++++ Records shown ++++

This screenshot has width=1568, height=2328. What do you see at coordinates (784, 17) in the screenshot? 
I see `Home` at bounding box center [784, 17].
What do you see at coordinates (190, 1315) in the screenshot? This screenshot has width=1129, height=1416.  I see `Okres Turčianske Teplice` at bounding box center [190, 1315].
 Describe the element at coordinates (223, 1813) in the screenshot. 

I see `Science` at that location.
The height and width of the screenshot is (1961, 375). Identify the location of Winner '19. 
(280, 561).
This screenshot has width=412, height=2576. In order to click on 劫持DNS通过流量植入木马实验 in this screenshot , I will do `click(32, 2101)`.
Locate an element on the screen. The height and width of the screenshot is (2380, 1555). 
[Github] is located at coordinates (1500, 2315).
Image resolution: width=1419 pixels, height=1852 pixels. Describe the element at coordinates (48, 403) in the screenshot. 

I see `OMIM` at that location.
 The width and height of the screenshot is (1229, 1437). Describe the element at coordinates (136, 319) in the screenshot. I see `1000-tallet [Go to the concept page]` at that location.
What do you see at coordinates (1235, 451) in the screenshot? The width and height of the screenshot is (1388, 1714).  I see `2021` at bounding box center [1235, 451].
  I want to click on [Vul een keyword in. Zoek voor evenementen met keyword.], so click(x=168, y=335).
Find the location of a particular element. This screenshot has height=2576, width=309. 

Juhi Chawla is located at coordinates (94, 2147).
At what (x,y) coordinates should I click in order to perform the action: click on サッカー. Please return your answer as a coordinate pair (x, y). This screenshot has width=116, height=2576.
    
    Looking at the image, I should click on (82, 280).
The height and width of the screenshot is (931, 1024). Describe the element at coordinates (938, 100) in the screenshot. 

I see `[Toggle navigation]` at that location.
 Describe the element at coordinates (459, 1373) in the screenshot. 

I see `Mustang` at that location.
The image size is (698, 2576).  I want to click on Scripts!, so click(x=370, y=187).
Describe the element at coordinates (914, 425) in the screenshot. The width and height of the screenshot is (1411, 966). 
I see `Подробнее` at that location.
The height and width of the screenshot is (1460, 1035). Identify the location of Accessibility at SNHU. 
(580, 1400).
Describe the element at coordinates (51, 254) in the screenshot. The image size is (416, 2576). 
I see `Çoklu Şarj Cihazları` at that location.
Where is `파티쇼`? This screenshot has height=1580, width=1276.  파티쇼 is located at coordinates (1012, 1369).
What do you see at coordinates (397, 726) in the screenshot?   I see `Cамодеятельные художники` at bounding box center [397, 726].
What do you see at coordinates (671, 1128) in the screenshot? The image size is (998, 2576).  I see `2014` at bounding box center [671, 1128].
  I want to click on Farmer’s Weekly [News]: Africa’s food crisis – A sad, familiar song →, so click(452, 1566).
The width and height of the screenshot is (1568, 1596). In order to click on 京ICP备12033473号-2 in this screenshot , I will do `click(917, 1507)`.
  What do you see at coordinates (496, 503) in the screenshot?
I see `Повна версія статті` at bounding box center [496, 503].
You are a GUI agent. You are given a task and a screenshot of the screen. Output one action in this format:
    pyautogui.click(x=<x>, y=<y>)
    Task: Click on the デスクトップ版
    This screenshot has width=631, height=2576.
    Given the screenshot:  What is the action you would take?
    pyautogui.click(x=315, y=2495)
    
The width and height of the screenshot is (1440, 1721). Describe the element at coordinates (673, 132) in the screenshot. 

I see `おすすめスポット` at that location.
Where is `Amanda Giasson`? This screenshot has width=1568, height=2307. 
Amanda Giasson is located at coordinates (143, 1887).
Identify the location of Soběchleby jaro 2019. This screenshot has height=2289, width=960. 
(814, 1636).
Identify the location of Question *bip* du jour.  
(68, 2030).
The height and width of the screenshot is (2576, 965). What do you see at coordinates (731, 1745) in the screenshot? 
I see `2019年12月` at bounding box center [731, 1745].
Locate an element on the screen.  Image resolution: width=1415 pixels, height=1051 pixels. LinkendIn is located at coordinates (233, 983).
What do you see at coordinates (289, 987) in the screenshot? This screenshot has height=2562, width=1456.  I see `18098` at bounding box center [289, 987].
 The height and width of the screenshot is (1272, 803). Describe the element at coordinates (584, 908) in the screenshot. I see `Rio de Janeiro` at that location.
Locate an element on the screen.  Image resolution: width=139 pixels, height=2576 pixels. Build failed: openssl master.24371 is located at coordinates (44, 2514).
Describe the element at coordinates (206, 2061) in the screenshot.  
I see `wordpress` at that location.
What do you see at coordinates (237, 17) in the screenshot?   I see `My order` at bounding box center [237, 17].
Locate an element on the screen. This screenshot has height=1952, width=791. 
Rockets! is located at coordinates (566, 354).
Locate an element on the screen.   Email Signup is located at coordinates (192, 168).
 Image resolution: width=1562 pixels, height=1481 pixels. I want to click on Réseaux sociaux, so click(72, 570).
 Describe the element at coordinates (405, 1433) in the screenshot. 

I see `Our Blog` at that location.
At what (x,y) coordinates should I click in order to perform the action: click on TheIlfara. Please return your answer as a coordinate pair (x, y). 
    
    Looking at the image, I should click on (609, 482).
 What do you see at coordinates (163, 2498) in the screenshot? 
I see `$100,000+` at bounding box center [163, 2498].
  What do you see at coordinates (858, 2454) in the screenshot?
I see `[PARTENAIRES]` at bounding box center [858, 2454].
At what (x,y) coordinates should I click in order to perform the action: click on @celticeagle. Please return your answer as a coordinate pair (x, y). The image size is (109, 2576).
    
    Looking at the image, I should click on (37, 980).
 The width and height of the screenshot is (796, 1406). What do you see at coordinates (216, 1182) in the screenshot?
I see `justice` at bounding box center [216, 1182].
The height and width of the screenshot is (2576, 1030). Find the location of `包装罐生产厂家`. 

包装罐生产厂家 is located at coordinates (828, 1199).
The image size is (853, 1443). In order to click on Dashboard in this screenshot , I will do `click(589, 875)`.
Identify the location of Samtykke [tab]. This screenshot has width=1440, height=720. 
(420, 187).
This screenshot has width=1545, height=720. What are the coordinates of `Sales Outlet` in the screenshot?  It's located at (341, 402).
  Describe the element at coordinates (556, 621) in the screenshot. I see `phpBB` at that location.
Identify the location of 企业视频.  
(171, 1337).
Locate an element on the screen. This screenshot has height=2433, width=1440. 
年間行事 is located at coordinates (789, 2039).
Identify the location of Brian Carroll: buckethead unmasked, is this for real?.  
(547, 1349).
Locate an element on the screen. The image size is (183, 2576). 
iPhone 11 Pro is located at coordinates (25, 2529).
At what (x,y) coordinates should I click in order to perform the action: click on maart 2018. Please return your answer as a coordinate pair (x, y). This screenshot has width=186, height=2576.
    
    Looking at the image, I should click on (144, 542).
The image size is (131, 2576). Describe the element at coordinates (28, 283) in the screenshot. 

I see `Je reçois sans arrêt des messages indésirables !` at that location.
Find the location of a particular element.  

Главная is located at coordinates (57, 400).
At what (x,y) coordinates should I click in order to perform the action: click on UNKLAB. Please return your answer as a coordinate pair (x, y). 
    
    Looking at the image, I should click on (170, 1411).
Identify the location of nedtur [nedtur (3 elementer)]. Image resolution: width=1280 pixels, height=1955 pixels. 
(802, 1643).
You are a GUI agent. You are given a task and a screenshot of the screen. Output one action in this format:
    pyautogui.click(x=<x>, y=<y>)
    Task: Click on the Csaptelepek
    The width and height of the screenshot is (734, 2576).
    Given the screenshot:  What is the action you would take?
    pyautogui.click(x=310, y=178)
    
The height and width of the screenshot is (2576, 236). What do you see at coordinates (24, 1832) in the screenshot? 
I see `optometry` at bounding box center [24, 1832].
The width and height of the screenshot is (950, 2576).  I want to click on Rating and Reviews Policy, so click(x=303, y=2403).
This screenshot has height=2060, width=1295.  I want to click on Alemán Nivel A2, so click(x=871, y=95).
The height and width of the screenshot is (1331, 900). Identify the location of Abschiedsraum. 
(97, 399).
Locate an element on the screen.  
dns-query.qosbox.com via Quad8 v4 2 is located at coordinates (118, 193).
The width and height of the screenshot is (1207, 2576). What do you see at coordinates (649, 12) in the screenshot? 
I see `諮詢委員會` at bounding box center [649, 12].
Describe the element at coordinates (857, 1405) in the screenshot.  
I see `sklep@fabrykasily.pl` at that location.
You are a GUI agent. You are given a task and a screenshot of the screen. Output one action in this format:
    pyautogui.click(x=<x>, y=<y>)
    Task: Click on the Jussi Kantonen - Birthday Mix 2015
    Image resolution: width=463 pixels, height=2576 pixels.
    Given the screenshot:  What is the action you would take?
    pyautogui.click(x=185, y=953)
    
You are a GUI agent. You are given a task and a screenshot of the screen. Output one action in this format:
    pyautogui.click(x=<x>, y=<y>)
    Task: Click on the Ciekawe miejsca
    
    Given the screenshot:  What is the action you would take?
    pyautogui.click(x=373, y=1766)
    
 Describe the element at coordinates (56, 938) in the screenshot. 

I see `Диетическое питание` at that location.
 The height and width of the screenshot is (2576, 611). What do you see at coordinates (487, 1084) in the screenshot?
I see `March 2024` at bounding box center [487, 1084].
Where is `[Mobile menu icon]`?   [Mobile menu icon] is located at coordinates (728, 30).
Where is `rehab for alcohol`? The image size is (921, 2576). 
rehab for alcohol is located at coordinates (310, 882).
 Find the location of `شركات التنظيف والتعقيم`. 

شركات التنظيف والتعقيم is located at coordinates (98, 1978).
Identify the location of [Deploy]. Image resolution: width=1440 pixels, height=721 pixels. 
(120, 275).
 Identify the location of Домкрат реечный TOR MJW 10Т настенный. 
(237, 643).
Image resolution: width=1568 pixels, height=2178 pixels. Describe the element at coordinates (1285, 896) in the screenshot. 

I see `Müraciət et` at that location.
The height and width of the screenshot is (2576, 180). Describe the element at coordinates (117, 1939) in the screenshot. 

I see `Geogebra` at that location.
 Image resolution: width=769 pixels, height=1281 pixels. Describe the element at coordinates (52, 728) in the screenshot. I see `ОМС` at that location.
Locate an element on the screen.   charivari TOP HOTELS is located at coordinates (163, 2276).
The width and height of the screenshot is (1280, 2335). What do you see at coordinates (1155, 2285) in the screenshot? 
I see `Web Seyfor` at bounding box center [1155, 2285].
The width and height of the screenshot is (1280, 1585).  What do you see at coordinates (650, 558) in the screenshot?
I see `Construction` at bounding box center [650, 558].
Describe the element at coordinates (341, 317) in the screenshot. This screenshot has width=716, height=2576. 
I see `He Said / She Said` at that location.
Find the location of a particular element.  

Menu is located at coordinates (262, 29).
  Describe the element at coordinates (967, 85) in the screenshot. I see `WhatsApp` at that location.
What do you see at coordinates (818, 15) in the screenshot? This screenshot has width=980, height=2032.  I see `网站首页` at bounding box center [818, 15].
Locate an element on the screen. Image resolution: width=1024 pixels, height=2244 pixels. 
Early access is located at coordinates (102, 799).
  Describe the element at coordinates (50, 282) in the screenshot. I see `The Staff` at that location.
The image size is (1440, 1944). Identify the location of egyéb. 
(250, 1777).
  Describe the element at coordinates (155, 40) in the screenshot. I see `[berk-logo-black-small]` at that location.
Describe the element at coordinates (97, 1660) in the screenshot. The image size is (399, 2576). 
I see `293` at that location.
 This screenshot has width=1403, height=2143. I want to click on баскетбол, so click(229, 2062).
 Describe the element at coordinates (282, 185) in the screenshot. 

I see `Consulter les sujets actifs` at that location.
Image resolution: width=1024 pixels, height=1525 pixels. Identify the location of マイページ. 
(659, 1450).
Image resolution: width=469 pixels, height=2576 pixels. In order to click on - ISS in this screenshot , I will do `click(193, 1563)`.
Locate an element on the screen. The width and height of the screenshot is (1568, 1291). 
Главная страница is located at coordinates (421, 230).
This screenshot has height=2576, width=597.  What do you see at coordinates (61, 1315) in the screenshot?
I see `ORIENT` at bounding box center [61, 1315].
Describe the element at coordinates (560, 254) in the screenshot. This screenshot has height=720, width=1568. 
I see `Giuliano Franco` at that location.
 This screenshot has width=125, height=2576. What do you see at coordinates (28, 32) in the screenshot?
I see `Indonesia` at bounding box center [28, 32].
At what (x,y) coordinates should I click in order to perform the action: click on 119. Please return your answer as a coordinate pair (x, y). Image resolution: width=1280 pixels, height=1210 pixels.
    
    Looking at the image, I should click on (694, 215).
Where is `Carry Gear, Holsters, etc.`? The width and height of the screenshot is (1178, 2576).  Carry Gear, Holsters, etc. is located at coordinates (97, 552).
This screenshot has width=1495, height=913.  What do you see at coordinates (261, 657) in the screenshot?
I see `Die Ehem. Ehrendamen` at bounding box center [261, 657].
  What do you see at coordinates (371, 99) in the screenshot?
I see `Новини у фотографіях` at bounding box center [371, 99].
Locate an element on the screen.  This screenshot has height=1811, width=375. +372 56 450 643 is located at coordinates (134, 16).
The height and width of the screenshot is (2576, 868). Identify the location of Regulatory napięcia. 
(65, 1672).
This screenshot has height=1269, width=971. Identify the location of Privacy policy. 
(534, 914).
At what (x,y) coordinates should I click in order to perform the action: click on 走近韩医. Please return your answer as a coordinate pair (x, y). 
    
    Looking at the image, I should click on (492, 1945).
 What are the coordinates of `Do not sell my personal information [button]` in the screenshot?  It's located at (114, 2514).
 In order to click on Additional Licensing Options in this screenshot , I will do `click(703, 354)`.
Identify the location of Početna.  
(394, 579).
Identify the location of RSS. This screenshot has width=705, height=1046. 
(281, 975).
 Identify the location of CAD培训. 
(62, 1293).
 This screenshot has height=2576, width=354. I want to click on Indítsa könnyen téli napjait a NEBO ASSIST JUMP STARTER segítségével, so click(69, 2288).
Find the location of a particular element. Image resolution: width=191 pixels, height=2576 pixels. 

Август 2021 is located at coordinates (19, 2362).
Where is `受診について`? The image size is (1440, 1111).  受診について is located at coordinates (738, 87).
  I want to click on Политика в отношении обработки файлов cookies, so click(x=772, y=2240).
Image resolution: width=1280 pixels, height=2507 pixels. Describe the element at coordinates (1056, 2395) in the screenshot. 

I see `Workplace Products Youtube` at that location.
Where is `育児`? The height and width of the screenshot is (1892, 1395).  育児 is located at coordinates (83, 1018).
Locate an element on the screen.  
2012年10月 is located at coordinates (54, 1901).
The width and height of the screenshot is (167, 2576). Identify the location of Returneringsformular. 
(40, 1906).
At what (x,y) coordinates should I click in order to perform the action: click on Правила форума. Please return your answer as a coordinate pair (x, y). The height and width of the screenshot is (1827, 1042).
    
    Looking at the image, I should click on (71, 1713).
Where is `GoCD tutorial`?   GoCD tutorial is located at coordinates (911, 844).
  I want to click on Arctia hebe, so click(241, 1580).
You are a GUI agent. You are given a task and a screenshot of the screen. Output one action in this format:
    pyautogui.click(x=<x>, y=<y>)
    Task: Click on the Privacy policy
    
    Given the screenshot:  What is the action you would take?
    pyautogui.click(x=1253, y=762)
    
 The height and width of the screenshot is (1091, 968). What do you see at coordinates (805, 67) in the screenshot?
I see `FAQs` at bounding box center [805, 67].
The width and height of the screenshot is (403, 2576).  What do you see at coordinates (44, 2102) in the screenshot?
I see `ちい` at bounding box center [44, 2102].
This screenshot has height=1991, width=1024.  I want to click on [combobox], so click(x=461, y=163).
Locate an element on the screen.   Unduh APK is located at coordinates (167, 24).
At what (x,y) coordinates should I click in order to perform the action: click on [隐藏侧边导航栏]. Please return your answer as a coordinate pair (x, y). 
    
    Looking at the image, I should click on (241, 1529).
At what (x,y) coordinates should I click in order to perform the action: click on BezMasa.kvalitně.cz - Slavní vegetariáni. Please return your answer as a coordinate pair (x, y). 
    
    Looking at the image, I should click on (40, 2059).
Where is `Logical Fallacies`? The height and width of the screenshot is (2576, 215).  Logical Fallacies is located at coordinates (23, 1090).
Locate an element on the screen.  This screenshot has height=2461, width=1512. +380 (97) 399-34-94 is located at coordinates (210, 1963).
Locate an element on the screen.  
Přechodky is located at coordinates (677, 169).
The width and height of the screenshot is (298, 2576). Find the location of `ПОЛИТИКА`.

++++

Instructions to follow: Format the material from the line with "Describe the element at coordinates (223, 1813)" to the line with "(280, 561)." as a Markdown table with the columns Row and Material line. Skip blank lines.

Task response:
| Row | Material line |
|---|---|
| 1 |  Describe the element at coordinates (223, 1813) in the screenshot.  |
| 2 | I see `Science` at that location. |
| 3 | The height and width of the screenshot is (1961, 375). Identify the location of Winner '19.  |
| 4 | (280, 561). |